Place of production Thebes (?), Egypt

Date 715–664 B.C.

Object type tomb equipment Medium, technique Wood, paint Dimensions 34 x 10 x 7.5 cm Inventory number 51.2090

Collection Egyptian Art

On view Museum of Fine Arts, Basement Floor, Ancient Egypt, Funerary beliefs

This funerary figurine is a typical and chronologically well distinguishable example of the painted wooden Ptah-Sokar-Osiris statue type used in a funerary context. The antecedents of the Ptah-Sokar-Osiris statues appeared during the Twentieth Dynasty among burial equipment and remained in use as late as the end of the Ptolemaic Period.
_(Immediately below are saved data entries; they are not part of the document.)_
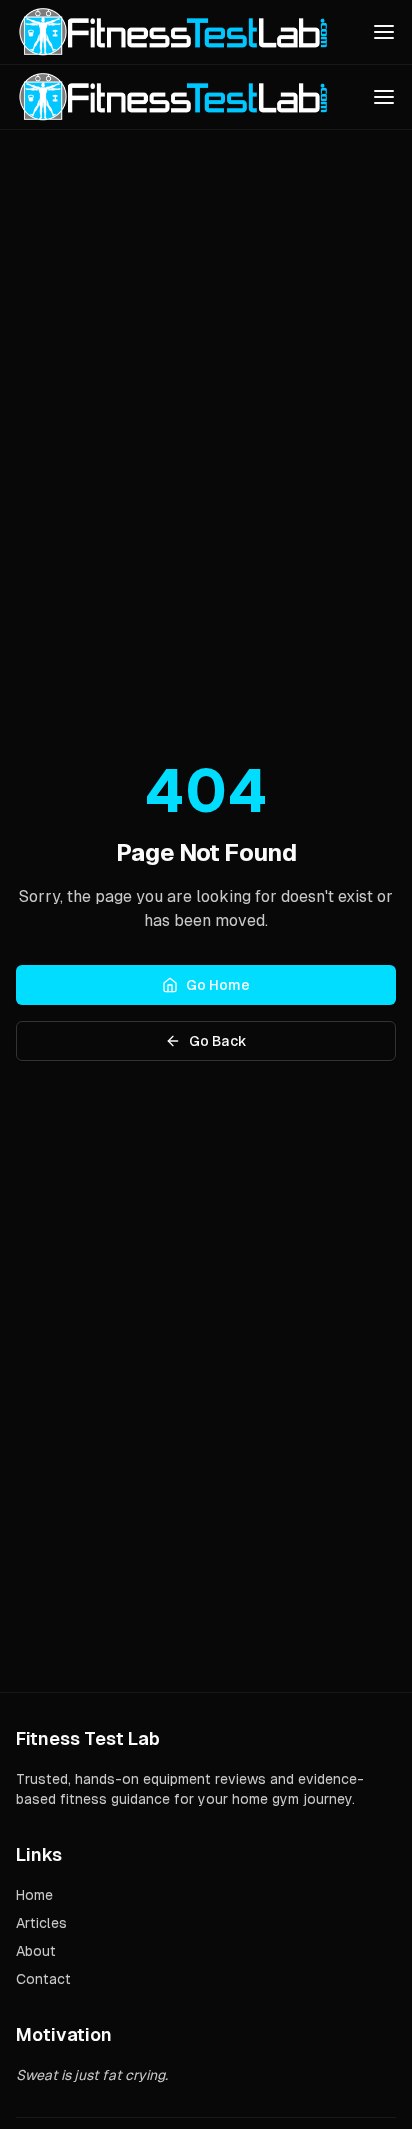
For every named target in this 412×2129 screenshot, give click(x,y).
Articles (41, 1923)
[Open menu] (384, 32)
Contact (43, 1979)
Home (34, 1895)
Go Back (218, 1041)
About (36, 1951)
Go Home (218, 985)
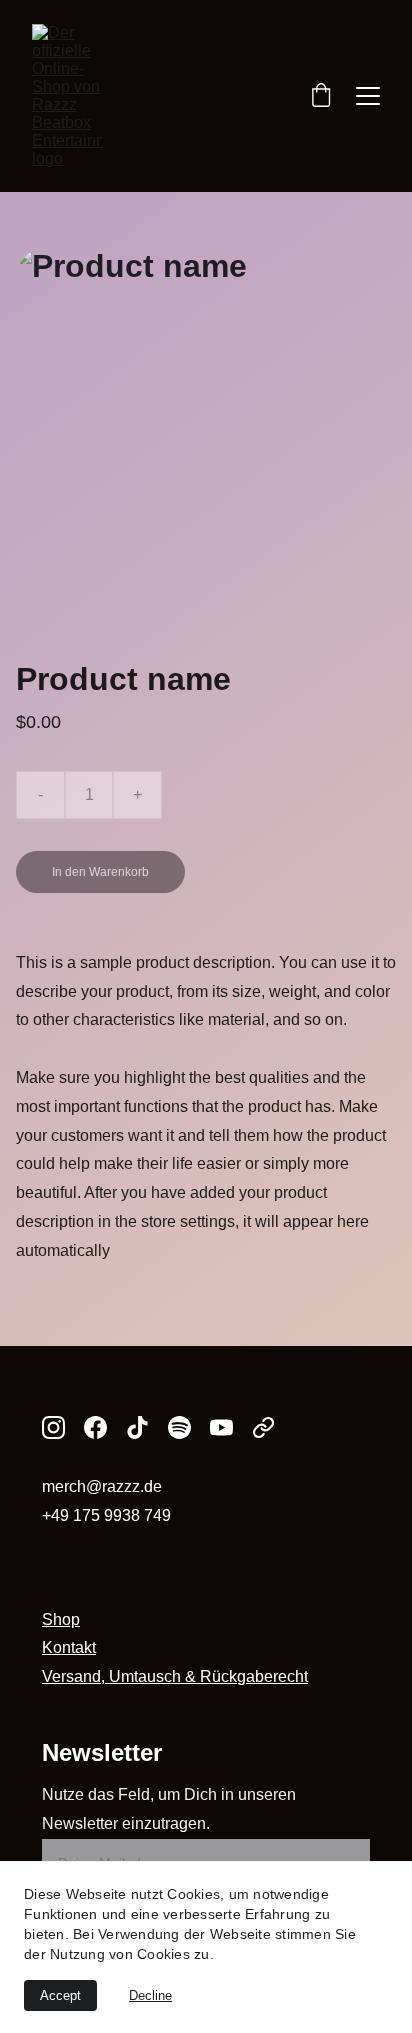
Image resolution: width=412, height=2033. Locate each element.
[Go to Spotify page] (179, 1427)
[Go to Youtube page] (221, 1427)
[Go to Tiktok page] (137, 1427)
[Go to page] (263, 1427)
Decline (150, 1995)
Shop (61, 1619)
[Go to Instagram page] (53, 1427)
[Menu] (368, 96)
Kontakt (69, 1647)
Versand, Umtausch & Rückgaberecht (175, 1676)
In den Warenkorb (100, 872)
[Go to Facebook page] (95, 1427)
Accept (60, 1995)
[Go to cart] (321, 96)
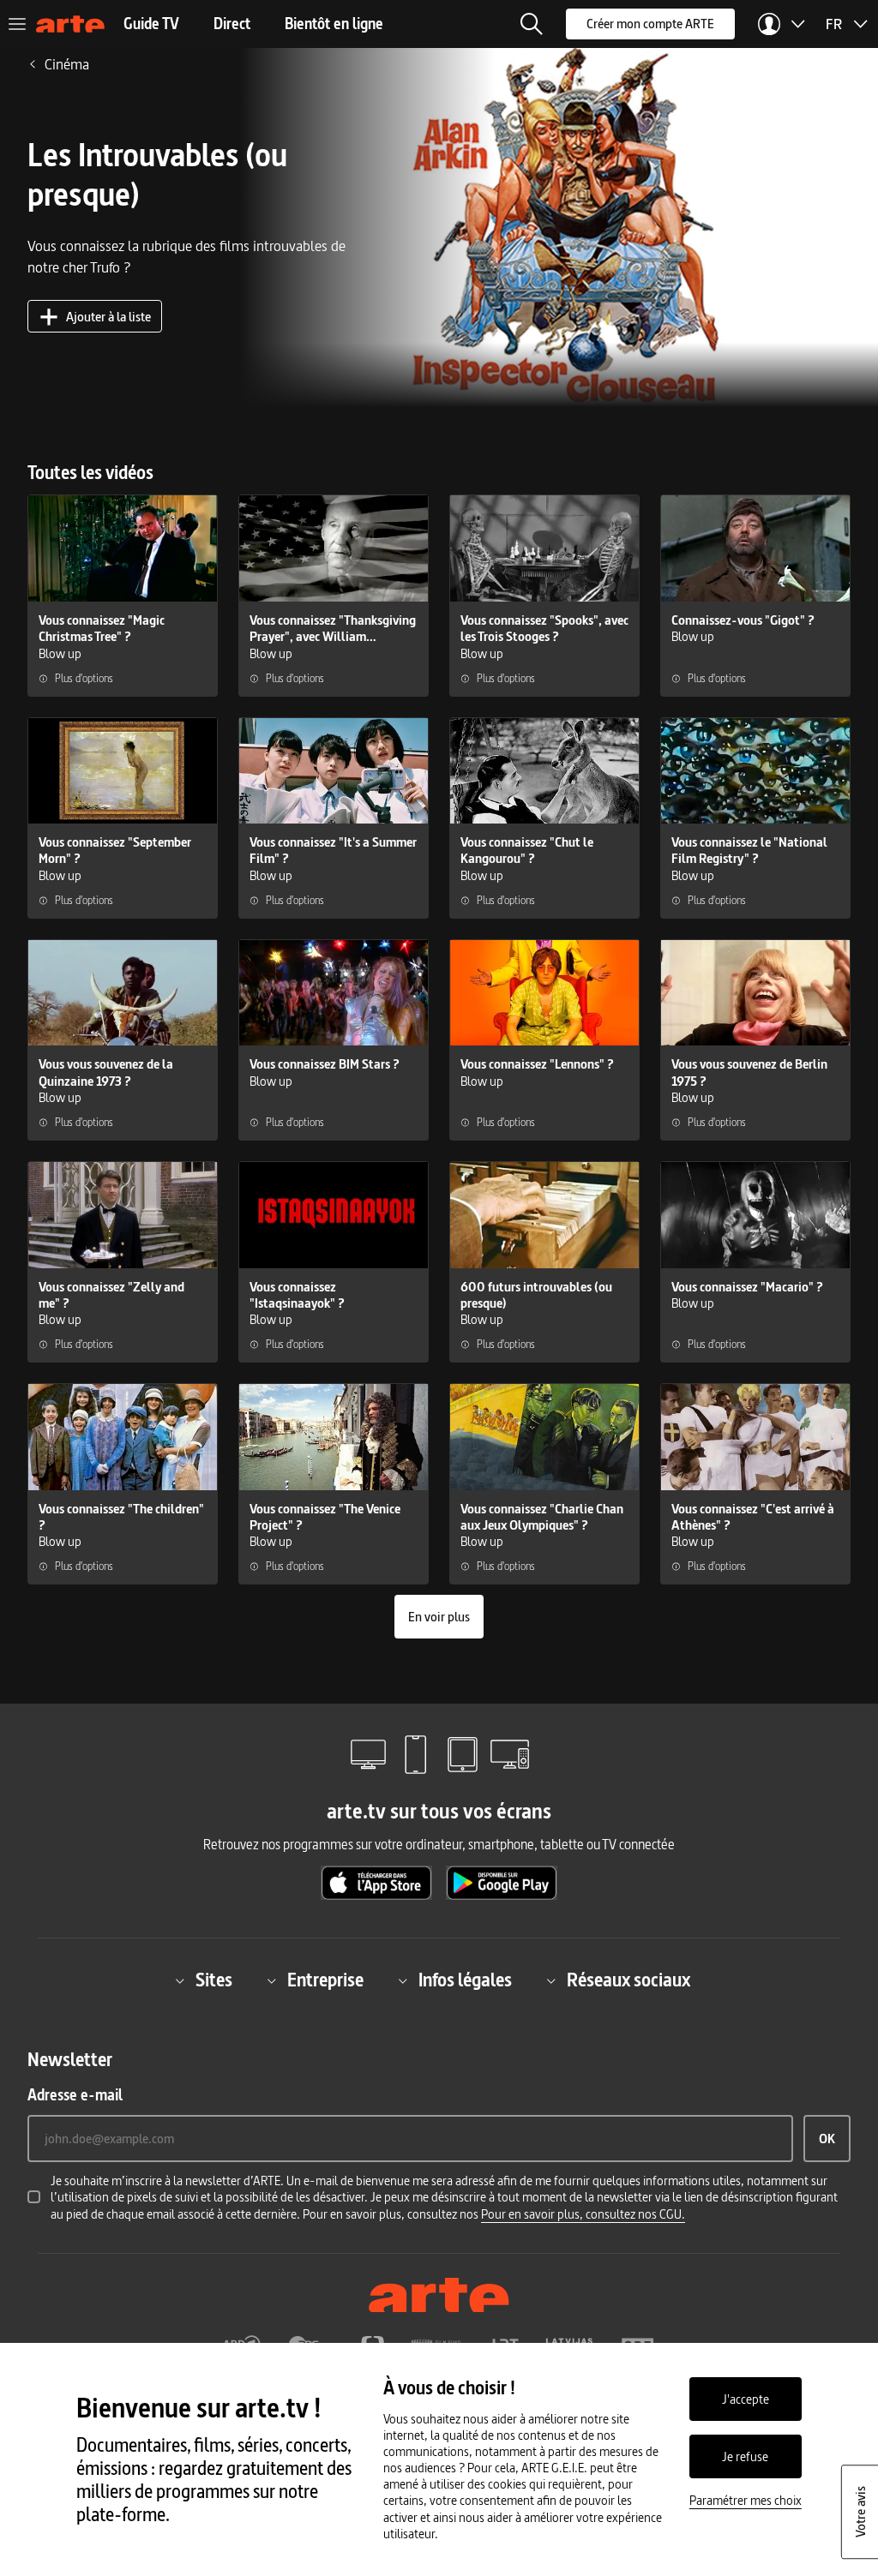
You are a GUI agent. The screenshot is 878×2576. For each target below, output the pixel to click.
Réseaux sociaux (628, 1980)
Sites (213, 1980)
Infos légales (465, 1980)
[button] (532, 24)
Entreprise (325, 1980)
The image representing the funerary god was placed close by the coffin and the mummy lying inside it. During the centuries, the elaboration of the design, the iconography and color scheme changed

considerably. Many pieces of this type had a hollow in their back or pedestal in order to hide a small funerary papyrus or a so-called corn-mummy symbolizing the rebirth of Osiris from the death. The text placed on them sometimes comprises longer hymnic compositions, but versions of shortened offering formulae were also widely used. They usually record the name of the deceased, i.e., the owner of the statue, and frequently the name of his or her short genealogy.

This stubby figure is represented with a small face and a long black beard. The pigment layer is worn off in many places. There is a vertical fissure along the face that is painted in green. On the top of the head is a hole for fitting the – now missing – tall feather-crown associated with Ptah-Sokar. Below the light-colored collar, the mummified body painted in dark red is covered by a dark blue bead-net patterned motif. The short inscriptions on both the front and back sides have preserved the name of the owner: Kha-aa, son of Khonsumes. Based on the iconographic features, the piece can undoubtedly be dated to the Twenty-fifth Dynasty.